Brian Elliott, an executive advisor on flexibility and the founder of the research consortium Future Forum, points out a strong correlation between companies fielding vocal complaints from activist investors and introducing stricter RTO mandates in the last twelve months.

"If you look at some larger companies, when they were under pressure from shareholders is also when they tended to announce a new RTO plan because someone on their board of directors was unfamiliar with or distrusted remote work as a passing trend," Elliott says.

As for middle managers, a cooling job market from the historic quit rates seen in 2021 and 2022 means they've lost some bargaining power and leverage to push back on RTO mandates, says Molly Johnson-Jones, the CEO and co-founder of Flexa Careers, a global directory of flexible-work companies.

"The balance of power has shifted away from the individual employee and back to the company being able to call the shots," she says. "People desperately want to keep their jobs, so they're willing to do what they're told, even if they don't necessarily believe it."

A 'sunk cost' executives don't want to let go of

The sunk cost of unused office space has been a major factor in executives' decisions to introduce stricter RTO requirements even if they prefer to work from home, says Kathy Kacher, a consultant who advises corporate executives on their RTO plans.

Even nine months ago, companies were willing to eat these costs to recruit and retain talent in a tight labor market.

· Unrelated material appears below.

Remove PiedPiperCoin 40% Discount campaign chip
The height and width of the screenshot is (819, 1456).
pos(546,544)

But now, "Some companies are getting impatient, and want to recoup these large investments," Kacher explains. "So many of my clients have large real estate footprints, and seeing these empty, expensive office buildings is giving executives a lot of anxiety."

In New York City, office space costs, on average, about $16,000 a year per employee, the New York Times reports.

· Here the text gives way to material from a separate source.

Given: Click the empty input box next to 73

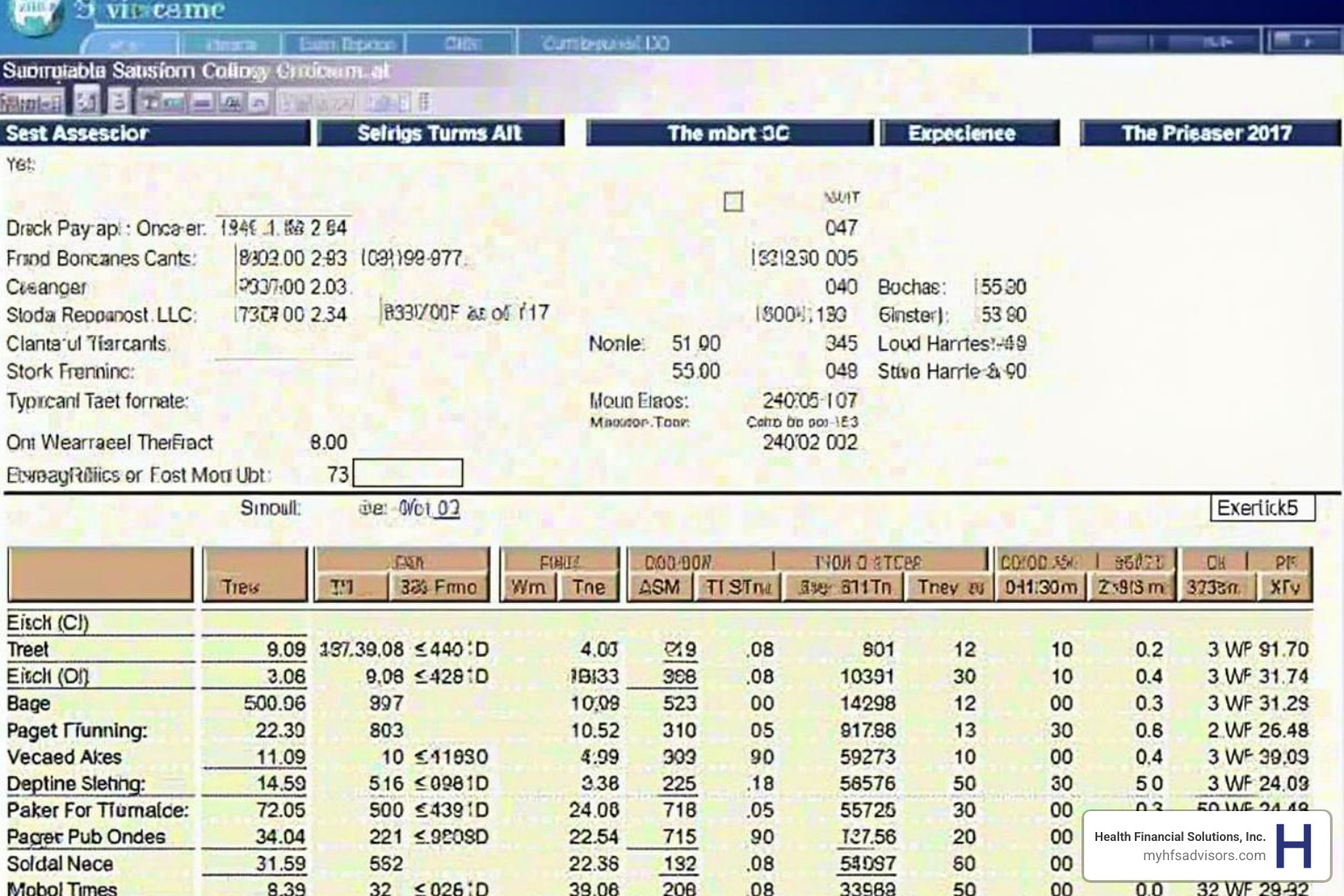Looking at the screenshot, I should [x=407, y=473].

While some companies have decided to downsize or break their office leases post-pandemic, others are hesitant to take the leap, or can't afford to, says Elliott.

"Before the pandemic, a lot of companies signed 10- or 15-year leases, under the expectation of growing their headcounts, and all of a sudden that changed," says Elliott. "Or, they invested thousands of dollars post-lockdown on redesigns to lure employees back to the office, only for those desks to sit empty."

He adds: "CEOs and CFOs are looking at that lease or redecoration cost in their profit and loss statements and fixating on it as a bad financial decision that needs to be course-corrected — and in their minds, requiring people to use the space they're paying for is the best way to do that."

Monitoring employees outweighs bosses' desire to work from home

Nearly four years after the pandemic forced companies to adopt remote work, many bosses still find it harder to manage their employees online versus in person, says Jones.

"How managers want to work as individuals could be different from how they want to work with their direct reports because managing a distributed team is really challenging," she explains. "It's a new, constantly evolving landscape that few managers have training in."

When Checkr asked managers if they would prefer to work from the office more because it's easier to supervise employees in person, most managers (70%) answered "yes."

What's more, the "vast majority" of business leaders say they have seen an improvement in revenue, productivity and employee retention since returning to the office, according to an August 2023 report from Resume Builder.

So while some managers may prefer to work remotely, adapting their management style is "too much for them to handle," Jones adds.

"I'm hoping that within the next year or two, companies will have worked out their ideal balance of remote and in-office days, but until then, there's going to be a lot more musical chairs of people leaving places if they don't agree with their approach," she says. "An RTO policy won't work if it's a lazy, knee-jerk reaction."